--- start SOURCE EXCERPT ---

During 1995, regulated revenues were the highest in company
history and expenses have been cut to the lowest levels since
1992. Telephone related earnings before interest, taxes, and
depreciation have attained the highest level ever; 1995 was a
good year.
1995 saw several facility improvements. The company began a
buried telephone plant construction in Cullison that will replace
old subscriber carrier equipment. In select locations, the
company installed Ultraphones, the digital wireless telephone
product that uses standard subscriber telephone equipment. As a
major infrastructure improvement, the company buried about 50
miles of additional fiber optic cable. Using the fiber, the
company placed in service remote switching facilities for
Cullison and Coats. The move replaced electronic mechanical
switching equipment that has been in service for nearly 40 years.
Over $1.3 million in capital improvements to its communications
infrastructure were made.
In 1996, three more towns will enjoy remote digital node
technology that will enable the company to offer value-added
options, faster call completion time, enhanced 911 dialing, and
lower installation and maintenance costs. During 1996, five
additional towns will convert to Equal Access 1+ dialing. This
move will probably stimulate intrastate toll traffic in the towns
targeted. The company will complete the buried plant upgrade
started in 1995 which will enable affected customers to purchase
additional telephone lines. In a significant cash-improvement
move, Haviland will continue to explore the feasibility of
converting to cost-based settlements in the interstate
jurisdiction. Long-range buried plant projects that will
eliminate old subscriber carrier equipment, extend additional
line capabilities to homes, and improve service reliability will
move forward in 1996. The company will continue to use Ultraphone
for an interim solution where adequate physical facilities do not
exist and for temporary service to transient locations.
Access lines will continue to grow in eastern exchanges due to
area out-growth from metropolitan Wichita. Access lines will
probably grow in western towns as families and businesses add
lines. Network access revenues will increase, especially
interstate traffic, probably to their highest level.

--- end SOURCE EXCERPT ---

### WRITTEN PROBLEM
Reproduce the passage on the telephone company's year verbatim, starting with "1995 saw several" and going on through "nearly 40 years.".

--- start RECORDS SUPPLIED ---

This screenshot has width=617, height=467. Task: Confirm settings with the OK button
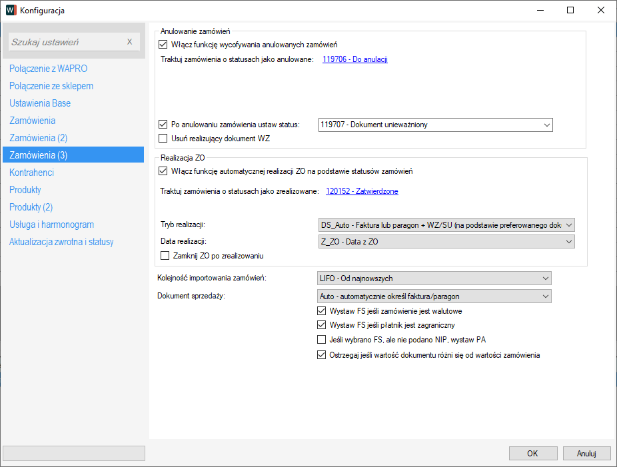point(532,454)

--- end RECORDS SUPPLIED ---
--- start RECORDS SUPPLIED ---

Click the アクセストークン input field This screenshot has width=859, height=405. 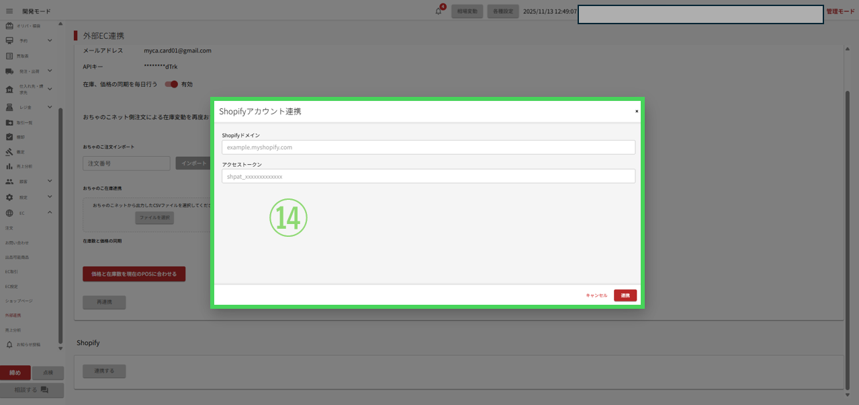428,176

--- end RECORDS SUPPLIED ---

### RESPONSE TO THIS EXERCISE
1995 saw several facility improvements. The company began a
buried telephone plant construction in Cullison that will replace
old subscriber carrier equipment. In select locations, the
company installed Ultraphones, the digital wireless telephone
product that uses standard subscriber telephone equipment. As a
major infrastructure improvement, the company buried about 50
miles of additional fiber optic cable. Using the fiber, the
company placed in service remote switching facilities for
Cullison and Coats. The move replaced electronic mechanical
switching equipment that has been in service for nearly 40 years.